As Bloomberg also notes, investors were wondering how the ramp up is going in Berlin and Austin, and Tesla says it’s going just fine: “Gigafactory Texas is progressing as planned.” In Berlin, factory buildout remains on track, and Tesla expects to get its permit by the end of the year.
The company also revealed just north of $16 billion in cash, and FCF in the quarter was up $1.3BN, missing expectations slightly due to a jump in CapEx: “we have sufficient liquidity to fund our product roadmap, long-term capacity expansion plans and other expenses”
Amusingly, Joel Levington, director of credit research at Bloomberg Intelligence, said Tesla may become the first junk-rated company to pass $1 trillion in market capitalization, with its BB ranking at S&P a full six notches below the next lowest trillionaire, Saudi Arabian Oil Co.
However, that may soon change: Tesla’s “earnings and cash flow beat in 3Q pushes its credit metrics further into high grade territory, which we expect could be acted upon shortly, based on discussions with raters.”
Commenting on the results, Wedbush analyst Dan Ives said that “with the chip shortage a major overhang on the auto space and logistical issues globally, these delivery numbers combined with this ‘impressive earnings beat’ speaks to an EV demand trajectory that looks quite robust for Tesla heading into 4Q and 2022.”

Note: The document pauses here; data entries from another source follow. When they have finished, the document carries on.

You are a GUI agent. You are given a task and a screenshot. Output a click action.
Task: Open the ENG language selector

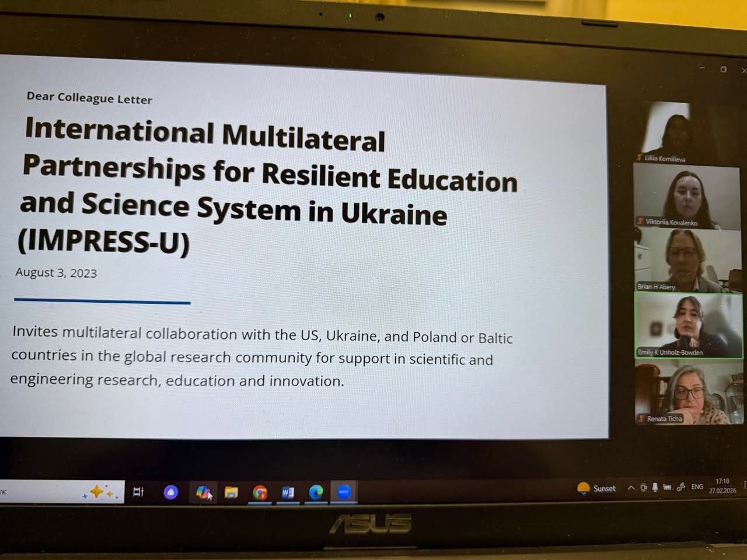point(697,487)
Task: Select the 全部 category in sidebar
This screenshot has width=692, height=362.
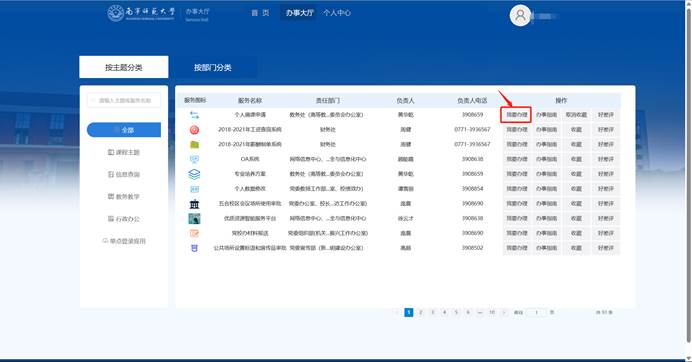Action: tap(124, 130)
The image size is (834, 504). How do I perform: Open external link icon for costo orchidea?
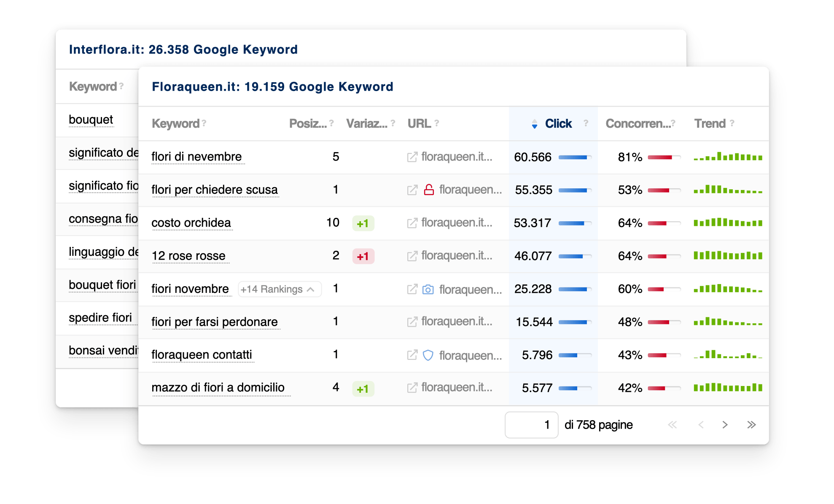(412, 223)
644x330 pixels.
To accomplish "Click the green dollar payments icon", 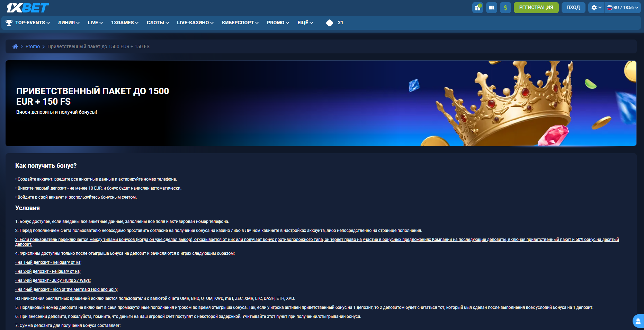I will (505, 8).
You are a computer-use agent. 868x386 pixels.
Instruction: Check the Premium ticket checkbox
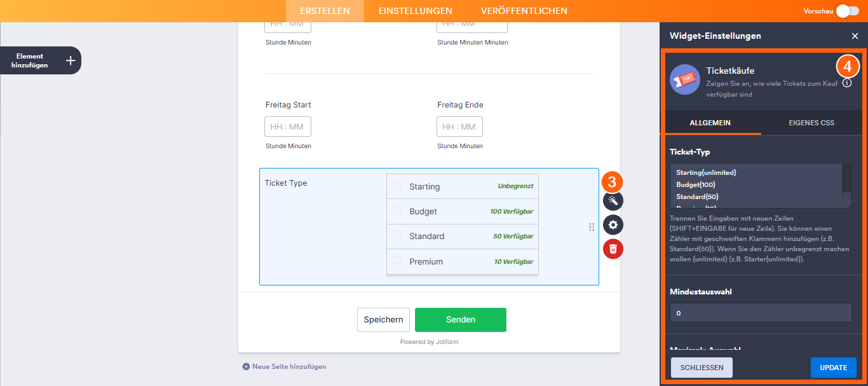pyautogui.click(x=397, y=260)
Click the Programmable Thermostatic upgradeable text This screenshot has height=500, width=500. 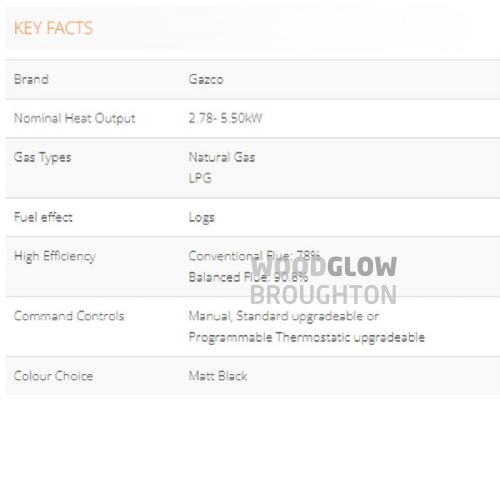(307, 337)
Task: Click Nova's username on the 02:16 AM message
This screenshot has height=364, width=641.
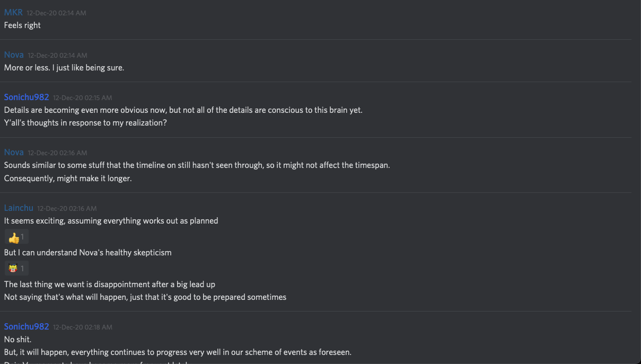Action: click(x=14, y=152)
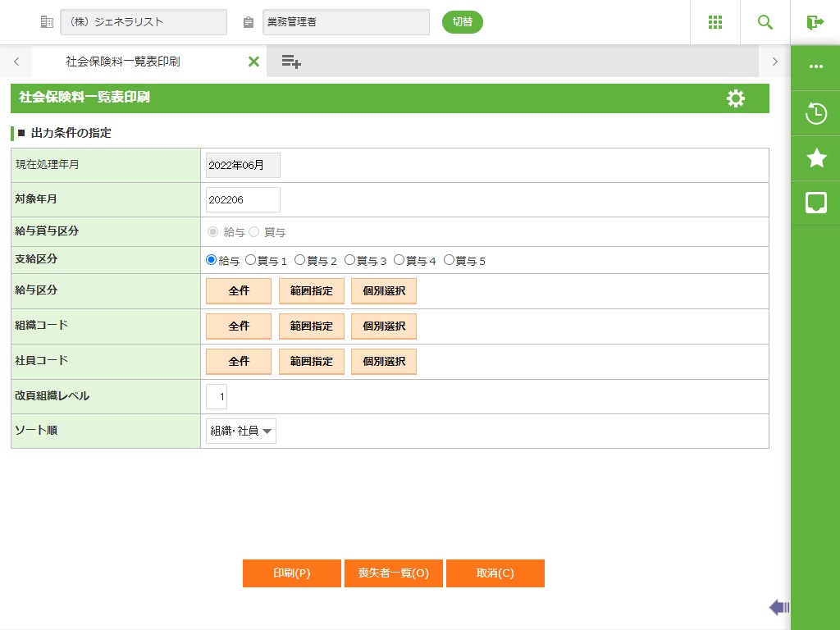This screenshot has width=840, height=630.
Task: Open favorites star icon in sidebar
Action: (x=815, y=158)
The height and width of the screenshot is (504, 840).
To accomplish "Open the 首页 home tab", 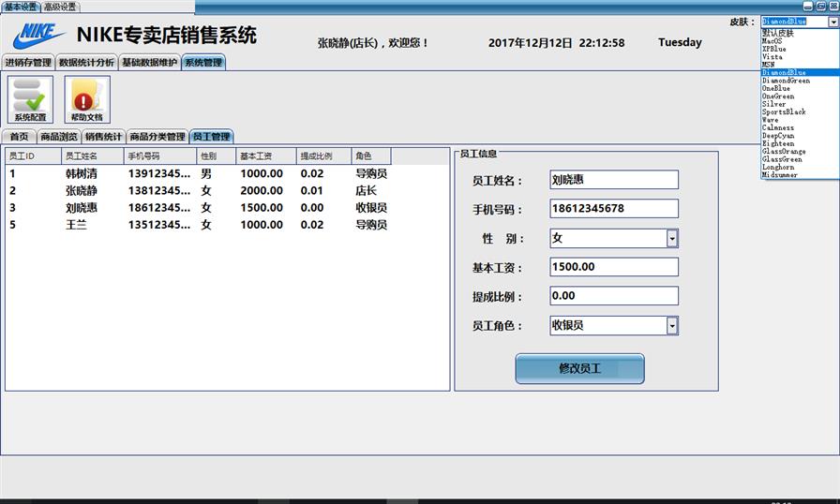I will tap(19, 137).
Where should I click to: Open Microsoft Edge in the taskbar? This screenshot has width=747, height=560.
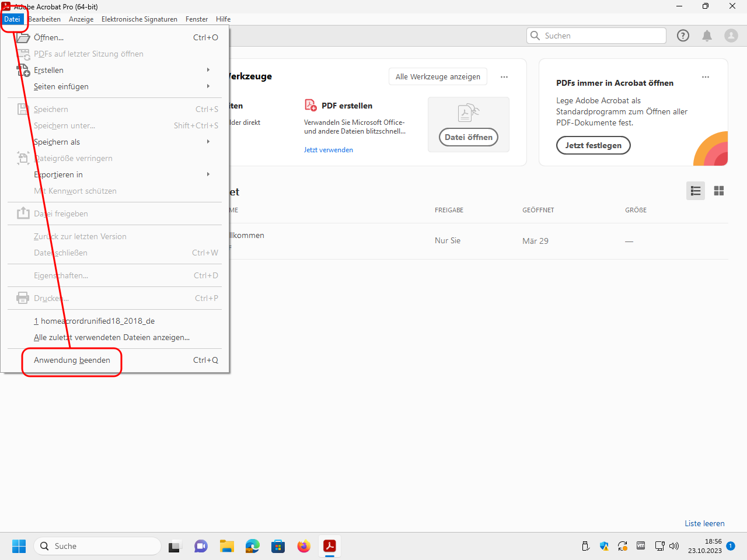coord(252,546)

The stock is volatile in kneejerk reaction, trading first higher, then lower, then unchanged and now appears to be drifting down.
What to make of this modest drop? As noted above, Tesla shares had enjoyed a stellar rally over the past four and a half months. Earlier this week, the stock rose more than 55% from the lows touched in early March, and is now trading near its all-time high touched in January. As Bloomberg’s Esha Day puts it “all that euphoria and high expectations from earnings had really set the stock up for some potential selloff after results, especially if the numbers were anything less than perfect.”